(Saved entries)

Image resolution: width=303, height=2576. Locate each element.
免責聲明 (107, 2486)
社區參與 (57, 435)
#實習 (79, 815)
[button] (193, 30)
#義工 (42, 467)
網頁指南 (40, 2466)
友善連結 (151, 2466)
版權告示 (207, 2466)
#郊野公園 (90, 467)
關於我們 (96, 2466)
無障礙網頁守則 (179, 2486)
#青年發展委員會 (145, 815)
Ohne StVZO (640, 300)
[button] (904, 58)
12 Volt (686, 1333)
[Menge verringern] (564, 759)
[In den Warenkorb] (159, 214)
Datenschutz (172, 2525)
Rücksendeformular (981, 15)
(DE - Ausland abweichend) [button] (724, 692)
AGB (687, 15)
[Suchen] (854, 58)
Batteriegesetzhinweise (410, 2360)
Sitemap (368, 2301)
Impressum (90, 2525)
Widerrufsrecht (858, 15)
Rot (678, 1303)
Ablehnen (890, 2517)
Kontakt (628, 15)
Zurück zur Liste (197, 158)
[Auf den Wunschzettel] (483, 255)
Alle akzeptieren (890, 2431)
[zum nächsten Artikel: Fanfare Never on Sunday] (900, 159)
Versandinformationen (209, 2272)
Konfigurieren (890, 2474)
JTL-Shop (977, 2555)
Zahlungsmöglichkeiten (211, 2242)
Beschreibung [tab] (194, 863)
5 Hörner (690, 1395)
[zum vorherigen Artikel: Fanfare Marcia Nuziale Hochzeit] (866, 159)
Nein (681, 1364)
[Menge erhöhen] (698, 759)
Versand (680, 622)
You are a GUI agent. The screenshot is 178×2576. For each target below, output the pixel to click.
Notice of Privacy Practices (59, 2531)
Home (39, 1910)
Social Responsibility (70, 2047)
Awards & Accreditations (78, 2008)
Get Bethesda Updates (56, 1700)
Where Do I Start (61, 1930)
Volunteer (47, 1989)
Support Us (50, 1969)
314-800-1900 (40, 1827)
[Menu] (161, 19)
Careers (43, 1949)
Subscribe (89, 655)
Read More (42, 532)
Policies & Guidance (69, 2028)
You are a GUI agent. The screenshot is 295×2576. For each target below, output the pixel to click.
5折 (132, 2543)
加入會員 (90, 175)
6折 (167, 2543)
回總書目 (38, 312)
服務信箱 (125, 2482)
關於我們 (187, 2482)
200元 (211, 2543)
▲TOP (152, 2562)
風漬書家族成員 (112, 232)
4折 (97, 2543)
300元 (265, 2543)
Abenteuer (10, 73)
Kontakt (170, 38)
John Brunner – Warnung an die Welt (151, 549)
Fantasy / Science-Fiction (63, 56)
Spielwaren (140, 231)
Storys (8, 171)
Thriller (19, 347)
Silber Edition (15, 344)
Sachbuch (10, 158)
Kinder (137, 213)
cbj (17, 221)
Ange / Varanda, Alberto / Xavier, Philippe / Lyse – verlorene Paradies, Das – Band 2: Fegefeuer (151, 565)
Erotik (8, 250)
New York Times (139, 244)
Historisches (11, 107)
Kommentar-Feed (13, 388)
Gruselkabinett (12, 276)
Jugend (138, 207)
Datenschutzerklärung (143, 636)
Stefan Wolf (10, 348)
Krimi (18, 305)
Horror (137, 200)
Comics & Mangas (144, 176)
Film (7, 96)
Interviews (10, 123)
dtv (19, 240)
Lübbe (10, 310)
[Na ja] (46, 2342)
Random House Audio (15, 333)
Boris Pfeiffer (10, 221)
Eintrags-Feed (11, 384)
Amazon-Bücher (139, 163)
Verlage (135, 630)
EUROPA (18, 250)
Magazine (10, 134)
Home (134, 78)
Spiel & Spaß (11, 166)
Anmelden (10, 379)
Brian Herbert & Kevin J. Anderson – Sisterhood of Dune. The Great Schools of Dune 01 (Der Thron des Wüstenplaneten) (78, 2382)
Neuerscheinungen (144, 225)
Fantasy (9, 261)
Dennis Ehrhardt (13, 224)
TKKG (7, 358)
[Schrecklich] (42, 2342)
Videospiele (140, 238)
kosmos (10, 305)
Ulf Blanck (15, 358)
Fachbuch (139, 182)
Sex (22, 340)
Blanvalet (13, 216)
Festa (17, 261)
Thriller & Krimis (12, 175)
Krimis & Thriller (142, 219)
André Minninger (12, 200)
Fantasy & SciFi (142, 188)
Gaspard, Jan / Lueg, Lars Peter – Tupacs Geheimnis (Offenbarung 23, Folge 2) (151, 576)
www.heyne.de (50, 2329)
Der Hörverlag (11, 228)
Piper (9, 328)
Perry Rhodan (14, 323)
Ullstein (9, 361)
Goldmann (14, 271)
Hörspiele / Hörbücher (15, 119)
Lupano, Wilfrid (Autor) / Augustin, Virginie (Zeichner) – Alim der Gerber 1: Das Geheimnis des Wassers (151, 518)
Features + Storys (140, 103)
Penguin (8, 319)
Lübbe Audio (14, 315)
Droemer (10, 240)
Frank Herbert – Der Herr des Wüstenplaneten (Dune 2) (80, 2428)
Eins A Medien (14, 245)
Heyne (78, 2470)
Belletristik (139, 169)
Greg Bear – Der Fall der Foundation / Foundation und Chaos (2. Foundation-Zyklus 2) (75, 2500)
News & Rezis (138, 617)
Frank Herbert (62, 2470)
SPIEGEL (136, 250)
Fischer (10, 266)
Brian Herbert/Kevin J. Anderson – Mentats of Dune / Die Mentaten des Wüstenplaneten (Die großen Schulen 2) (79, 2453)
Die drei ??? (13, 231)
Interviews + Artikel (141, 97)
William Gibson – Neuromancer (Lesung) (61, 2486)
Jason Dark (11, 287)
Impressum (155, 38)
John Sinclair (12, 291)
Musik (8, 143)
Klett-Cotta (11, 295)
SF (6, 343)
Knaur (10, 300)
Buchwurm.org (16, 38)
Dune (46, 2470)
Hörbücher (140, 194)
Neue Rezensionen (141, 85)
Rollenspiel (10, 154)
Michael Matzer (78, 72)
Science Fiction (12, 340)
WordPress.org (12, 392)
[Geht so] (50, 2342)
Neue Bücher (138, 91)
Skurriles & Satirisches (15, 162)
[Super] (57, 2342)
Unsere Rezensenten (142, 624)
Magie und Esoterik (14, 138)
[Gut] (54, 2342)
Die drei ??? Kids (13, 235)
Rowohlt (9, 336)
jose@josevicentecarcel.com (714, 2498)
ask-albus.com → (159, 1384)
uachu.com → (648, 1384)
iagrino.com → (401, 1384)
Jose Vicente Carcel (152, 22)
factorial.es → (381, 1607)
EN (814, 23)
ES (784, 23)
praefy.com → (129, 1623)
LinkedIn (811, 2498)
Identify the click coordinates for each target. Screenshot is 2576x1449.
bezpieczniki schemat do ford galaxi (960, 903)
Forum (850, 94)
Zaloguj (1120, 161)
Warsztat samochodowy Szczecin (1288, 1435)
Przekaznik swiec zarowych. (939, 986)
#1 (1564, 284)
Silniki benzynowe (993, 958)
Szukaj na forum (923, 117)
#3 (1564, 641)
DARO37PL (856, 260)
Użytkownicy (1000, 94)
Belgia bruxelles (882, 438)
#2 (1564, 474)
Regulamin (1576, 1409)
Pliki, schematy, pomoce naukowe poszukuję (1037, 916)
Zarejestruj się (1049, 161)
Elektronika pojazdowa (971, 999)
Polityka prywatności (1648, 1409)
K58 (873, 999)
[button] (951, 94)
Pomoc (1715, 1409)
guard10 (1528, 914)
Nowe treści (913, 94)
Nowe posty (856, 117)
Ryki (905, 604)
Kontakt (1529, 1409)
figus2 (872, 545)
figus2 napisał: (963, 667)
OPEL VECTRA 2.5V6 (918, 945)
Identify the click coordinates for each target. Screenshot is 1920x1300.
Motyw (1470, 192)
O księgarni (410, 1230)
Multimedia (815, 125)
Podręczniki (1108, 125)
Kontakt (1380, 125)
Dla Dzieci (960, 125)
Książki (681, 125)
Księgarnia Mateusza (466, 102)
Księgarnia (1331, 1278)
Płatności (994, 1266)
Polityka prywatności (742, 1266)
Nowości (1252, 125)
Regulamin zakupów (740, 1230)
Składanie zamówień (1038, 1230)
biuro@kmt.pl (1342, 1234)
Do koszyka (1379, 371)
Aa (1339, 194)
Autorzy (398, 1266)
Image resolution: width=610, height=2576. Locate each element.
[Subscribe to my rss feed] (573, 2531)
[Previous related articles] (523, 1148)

- **WHAT THE TASK ASKS**: If a line in the data above holds the word "Brian", count it, and give only the final number.

- **PROBLEM SOLUTION**: 2